Thing 4: We can construct an $m$-output neural network by "stacking" $m$ independent $1$-output NN's
This is a neural network analog of the statement that a function to a product can (should?) be defined component by component.
Informally, what I mean is the following. If you have $m$ $1$-output neural networks, all with the same $n$ inputs, and you want to build a neural network whose output layer is precisely those $m$ outputs, just stack the $m$ $1$-output neural networks vertically, then merge the $m$ identical copies of the input layer. Here are some pictures, to illustrate what I mean:
Two separate neural networks with the same inputs, each with a single output, drawn one above the other |
The two separate neural nets above have now been merged into a single one, with two outputs |
The key to keeping these $m$ parallel computations independent from each other is to force edges to have $0$ weight whenever you don't want the output of the edge to depend on the input. Here are another couple of pictures, to illustrate what I mean by that:
The blue nodes shouldn't interact with the red nodes |
So we artificially set all weights on edges connecting them to zero |
OK, that was long, so let's recap. We're trying to understand why a neural network is a robust enough architecture to extend any boolean function from the vertices to the interior of a unit $n$-cube. I.e., we're trying to sketch an argument of:
Cool Fact 1 (CF1): Let $m,n \in \mathbb{Z}^+$. Any boolean function $f: \{0,1\}^n \rightarrow \{0,1\}^m$ can be approximated arbitrarily well by a finite feedforward neural network with sigmoid activation functions.
We proceed as follows. Look at the $m$ components $f_1, \ldots, f_m$ of $f$.

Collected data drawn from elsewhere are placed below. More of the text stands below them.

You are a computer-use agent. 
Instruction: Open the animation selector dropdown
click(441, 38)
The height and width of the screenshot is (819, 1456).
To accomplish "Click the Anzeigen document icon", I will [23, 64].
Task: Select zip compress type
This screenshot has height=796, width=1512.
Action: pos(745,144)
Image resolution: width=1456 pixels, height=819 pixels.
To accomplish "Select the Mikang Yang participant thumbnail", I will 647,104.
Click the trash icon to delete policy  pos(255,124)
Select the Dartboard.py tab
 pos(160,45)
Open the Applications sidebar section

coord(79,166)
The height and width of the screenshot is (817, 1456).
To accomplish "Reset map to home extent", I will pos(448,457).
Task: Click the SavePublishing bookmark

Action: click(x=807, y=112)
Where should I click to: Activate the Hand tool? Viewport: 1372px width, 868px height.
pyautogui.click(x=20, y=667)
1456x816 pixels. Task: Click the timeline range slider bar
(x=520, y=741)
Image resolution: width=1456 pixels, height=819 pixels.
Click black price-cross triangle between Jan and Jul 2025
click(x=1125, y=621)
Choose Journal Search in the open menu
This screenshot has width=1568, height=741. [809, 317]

Each of these is a $1$-output boolean function, $f_i: \{0,1\}^n \rightarrow \{0,1\}$. So we can represent it as a composition of ANDs, NOTs, & ORs (e.g., by using the canonical representation, or- if we're lucky-in some other, more succinct, way). Now model each of these ANDs, NOTs, & ORs by threshold functions associated to perceptrons, then replace each perceptron by a sigmoid neuron that approximates it sufficiently closely. We now have $m$ independent $1$-output neural networks. Merge them into a single $m$-output neural network by merging the inputs and zeroing out weights on edges connecting nodes between different neural networks.
And there you have it! If I were less pooped out, I'd close with some further questions. But maybe I'll just leave it there for today.